ああ、なんて素敵なあなた、一夜でもいい、そんなことを考えて、電車に乗って、帰る、途中で、息が詰まる、胸の奥で、笑う、あなたの顔は、まるで理想の肉体、理想を超える思想は、あなたとつながりたい気持ち、真実の愛は、まるで、心と体が、ばらばらになる、撃たれた詩、弾丸はあなたの視線、止むことのないリビドーが、僕の身振りと手ぶりに、かわす体のアートが、交わす会話のレスポンス、「好きです」なんて伝えたら、あなたは、きっと泣くでしょう。

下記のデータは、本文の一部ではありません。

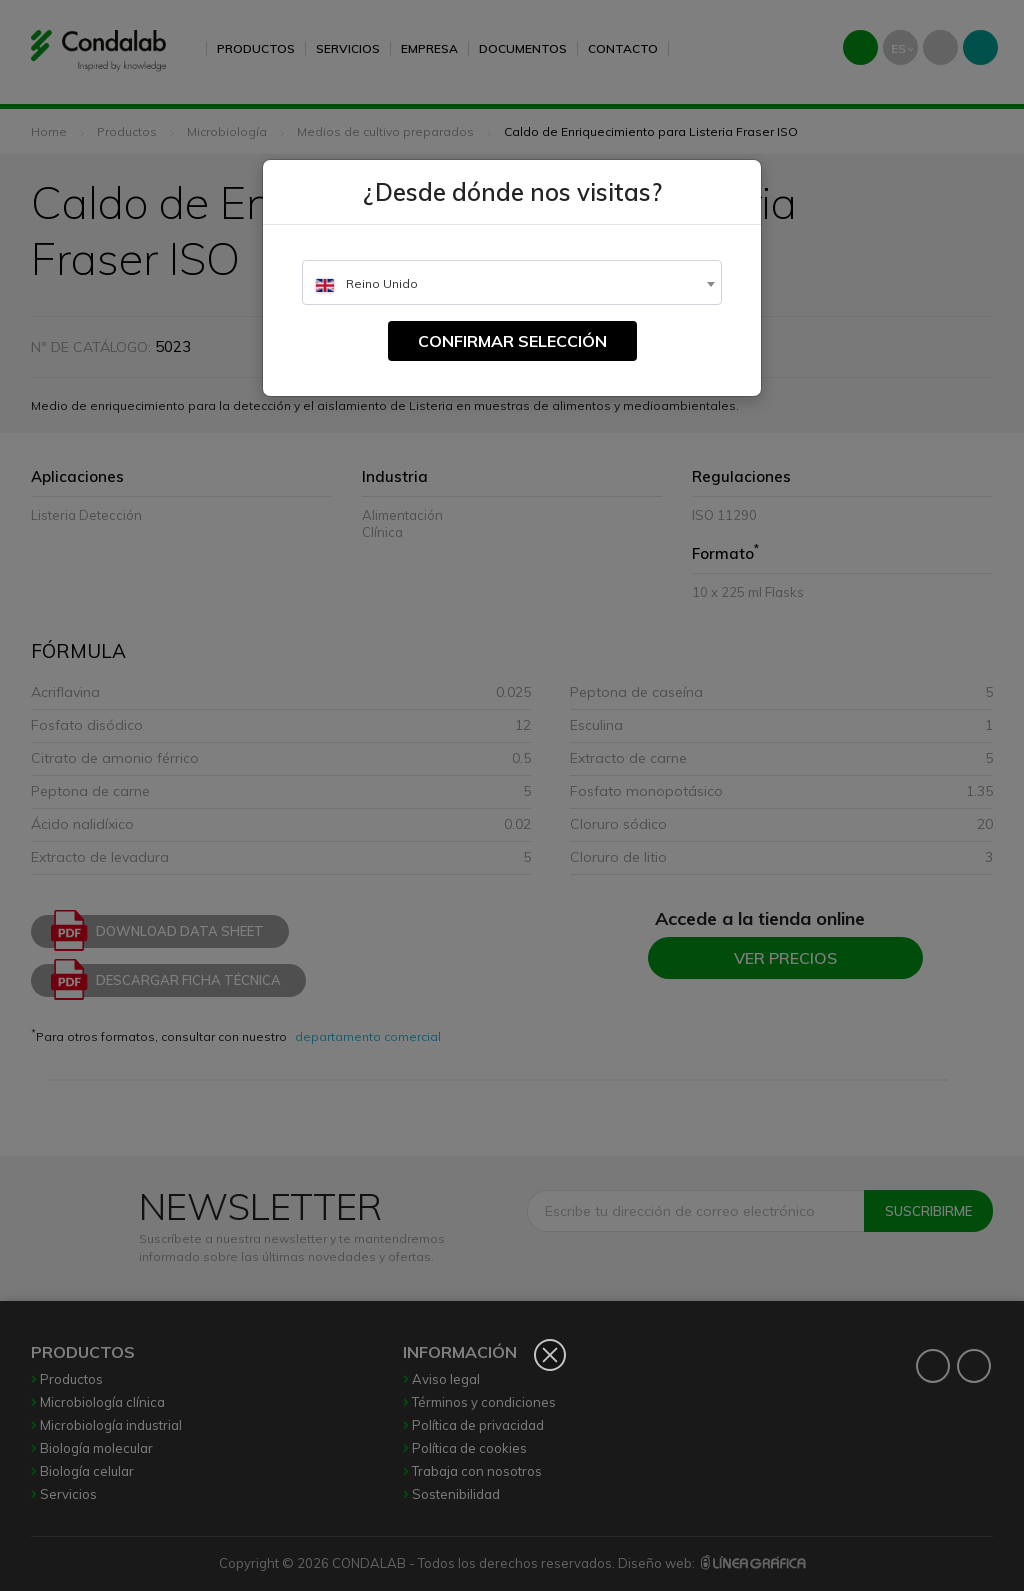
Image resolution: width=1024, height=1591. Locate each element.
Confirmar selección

戸惑うあなたを手探りで求めて、体を這う虫のように、あなたに潜り込みたい、潜水艦が、魚雷を発射して僕のスターフィッシュは、爆発した、夕暮れの鐘が鳴る、僕はアスファルトの荒野で、キスをする窓に、映り込む、夕影が、もう、消えないでと叫んだ、あなたはそこにいない。僕の場所から去っていく、夢を語るな、ただ愛だけを語れ。
ああ、憧れのあなた。
ずっと一緒にいて欲しいけれど、いつか別れが来るから、今は命の輝きと煌めくあなたの瞳、頬を寄せて、あなたの胸を引き寄せて、このまま、いっそ死んでしまいたい、くらいに、愛しています。
世界は違う、けれど、恋をする感情は、同化して、ろ過した清水に映った、哀憐のあなた、どうかここで僕を殺してください。

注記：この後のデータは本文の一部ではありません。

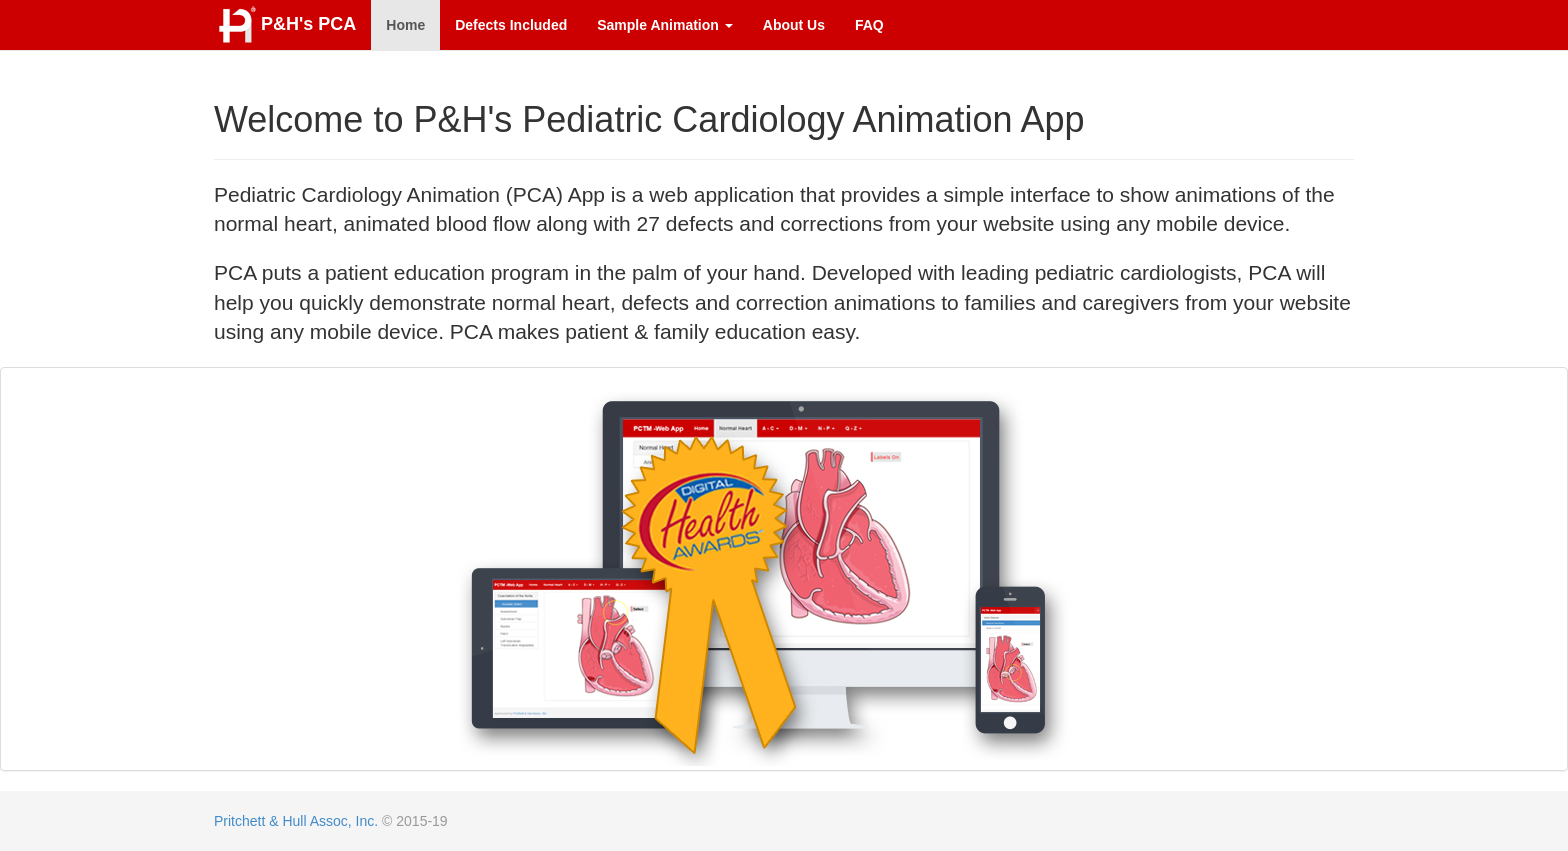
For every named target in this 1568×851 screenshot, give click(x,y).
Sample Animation (665, 25)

感情を止められないから、あなたの鼓動を、止めるほど、強く抱きしめたい。
僕の胸に顔をうずめて、エレガントでキュートな君は、僕の永遠の憧れ。
小さなバラが咲いている。
まるで、あなたの唇のようだ。
いっそ棘に刺さって、血を流して、この大地に恋の疫病のように倒れたい。
覚悟はあります。
そう、何もない詩人だけれど、あなたを幸せにできる、現実は殺して、夢を返して、大地に転がる私の死体は、小さなバラの精。
もう戻れないほど。愛しています。
憧れの野ばら。
棘のある君
棘をそいで、あなたを抱きしめる。
僕はでも、あなたの棘すら信じるから、できない、ただ待っている、今は、あなたが振り向いてくれることを。